You are in urgent need of chickpeas. you go to the grocery shop for buying it. Unfortunately, the shopkeeper doesn’t have it available at the shop, it’s available at his go-down though. he will tell you to wait for half an hour, till that he goes to the go-down and bring it for you. In that case, you have to wait for half an hour.

In the given example, the shop works as a cache, if it has an item available already, you don’t need to go to the original source. In that scenario, cache comes into the picture.

Neither users nor developers want applications to take a long time to process requests. As developers, we would like to deploy the most scalable version of our applications. And as users, we are willing to wait only for a few seconds, and sometimes even milliseconds. The truth is that no one likes wasting their time looking at loading messages.

What is cache and so caching??

A cache is a reserved storage location that collects temporary data to help websites, browsers, and apps load faster. Whether it’s a computer, laptop or phone, web browser or app, there are various types of cache.

The cache is a type of memory that is used to increase the speed of data access. Normally, the data required for any process resides in the main memory. However, it is transferred to the cache memory temporarily if it is used frequently enough.

It acts as a memory bank, making it easy to access data locally instead of re-downloading it every time you visit a website or open an app.

The process of storing and accessing data from a cache is known as caching.

See the below image to be more clear with the cache.

Working of Cache

Advantages of caching

  1. It allows us to avoid making new requests or reprocessing data every time. So that we can avoid overhead, like network overhead, and reduce CPU usage, especially if requests involve complex elaborations. This can prolong the life of our machines or servers. Plus, avoiding making new requests reduces the overall amount of requests needed, which may decrease the cost of your infrastructure. In fact, when dealing with Cloud platforms or public API providers, for example, it is common to bill for any network communication between their services.
  2. It is used to reduce hefty/slow operations (heavy calculations/parsing/database operations) which will consistently produce the same result. That will result in a reduction in the server load and speed up the application (because the hefty/slow operation does not need execution).
  3. It will retrieve any pages/data within minimal time.
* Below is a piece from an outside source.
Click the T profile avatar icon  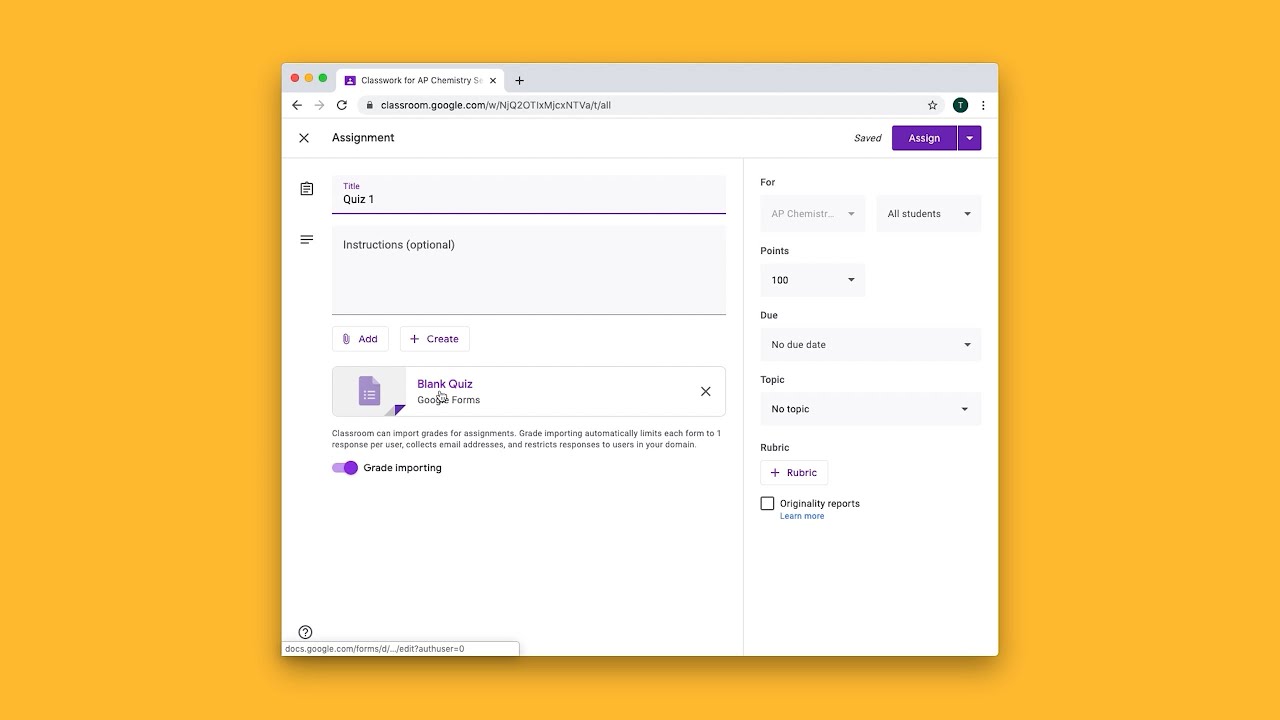pos(960,105)
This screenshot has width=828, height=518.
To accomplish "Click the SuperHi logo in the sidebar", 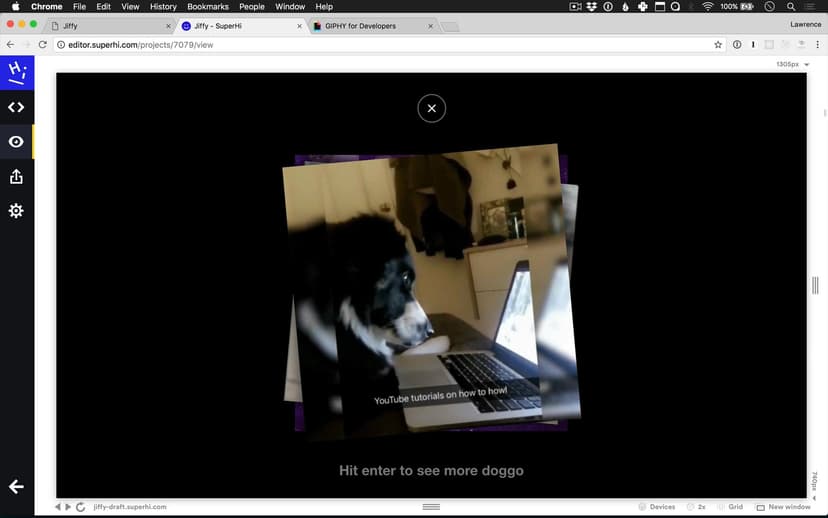I will (x=16, y=72).
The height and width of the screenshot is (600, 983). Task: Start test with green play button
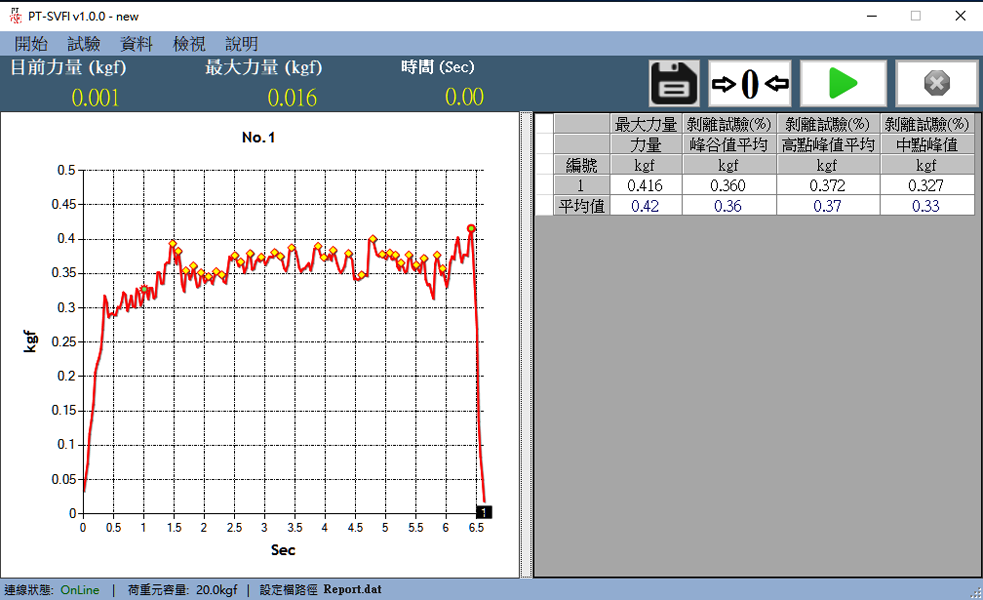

Basically improves latency, either from the database or at page loading time.
  4. In a scenario where the remote server is not available due to a crash or network partitioning, the client can obtain a cached copy at the proxy. Hence, the robustness of the Web service is enhanced.

Disadvantages of caching

  1. Need to set cache expired timing in case of web caching.
  2. A single proxy cache is always a bottleneck. Some limit has to be set for the number of clients a proxy can serve.

Types of caching

  1. Web Caching (Browser/Proxy/Gateway):
    Browser, Proxy, and Gateway caching work differently but have the same goal: to reduce overall network traffic and latency. Browser caching is controlled at the individual user level; whereas, proxy and gateway are on a much larger scale. The latter two allow for cached information to be shared across larger groups of users. Commonly cached data could be DNS (Domain Name Server) data, used to resolve domain names to the IP addresses and mail server records. This data type changes infrequently and is best cached for longer periods of time by the Proxy and/or Gateway servers. Browser caching helps users quickly navigate pages they have recently visited. This caching feature is free to take advantage of and is often overlooked by most hosting companies and many developers.
  2. Data Caching :
    Data caching is a very important tool when you have database-driven applications or CMS solutions, and this is my favorite type of caching. It’s best used for frequent calls to data that does not change rapidly. Data caching will help your website or application load faster giving your users a better experience. It does this by avoiding extra trips to the DB to retrieve data sets that it knows have not changed. It stores the data in local memory on the server which is the fastest way to retrieve information on a web server. The database is the bottleneck for almost all web applications, so the fewer DB calls the better. Most DB solutions will also make an attempt to cache frequently used queries in order to reduce turnaround time. For example, MS SQL uses Execution Plans for Stored Procedures and Queries to speed up the processing time. It’s standard practice to clear any cache data after it has been altered. This way the CMS’ front-end will always have the most recent data and will not need to hit the database each time a user hits a page. Note: Overuse of data caching can cause memory issues if you create a loop that is constantly adding and removing data to and from the cache. However, when this technique is coupled with AJAX requests, which do partial page loads, you can dramatically enhance your user’s experience and wait time.
  3. Application/Output Caching:
    Most CMS has built-in cache mechanisms; however, many users don’t understand them and simply ignore them. It’s best to understand what data cache options you have and to implement them whenever possible. Application/Output caching can drastically reduce your website load time and reduce server overhead. Different than Data Caching, which stores raw data sets, Application/Output Caching often utilizes server-level caching techniques that cache raw HTML. It can be per page of data, parts of a page (headers/footers), or module data, but it is usually HTML markup. I have personally used this technique on many sites and CMS’s, and have seen page load times reduced by more than 50%.
  4. Distributed Caching:
    Distributed Caching is for the big giants. Most high-volume systems like Google, YouTube, Amazon, and many others use this technique. This approach allows the web servers to pull and store from distributed server’s memory. Once implemented, it allows the webserver to simply serve pages and not have to worry about running out of memory. This allows the distributed cache to be made up of a cluster of cheaper machines only serving up memory. Once the cluster is set up, you can add a new machine of memory at any time without disrupting your users. Ever notice how these large companies like Google can return results so quickly when they have hundreds of thousands of simultaneous users? They use Clustered Distributed Caching along with other techniques to infinitely store the data in memory because memory retrieval is faster than file or DB retrieval.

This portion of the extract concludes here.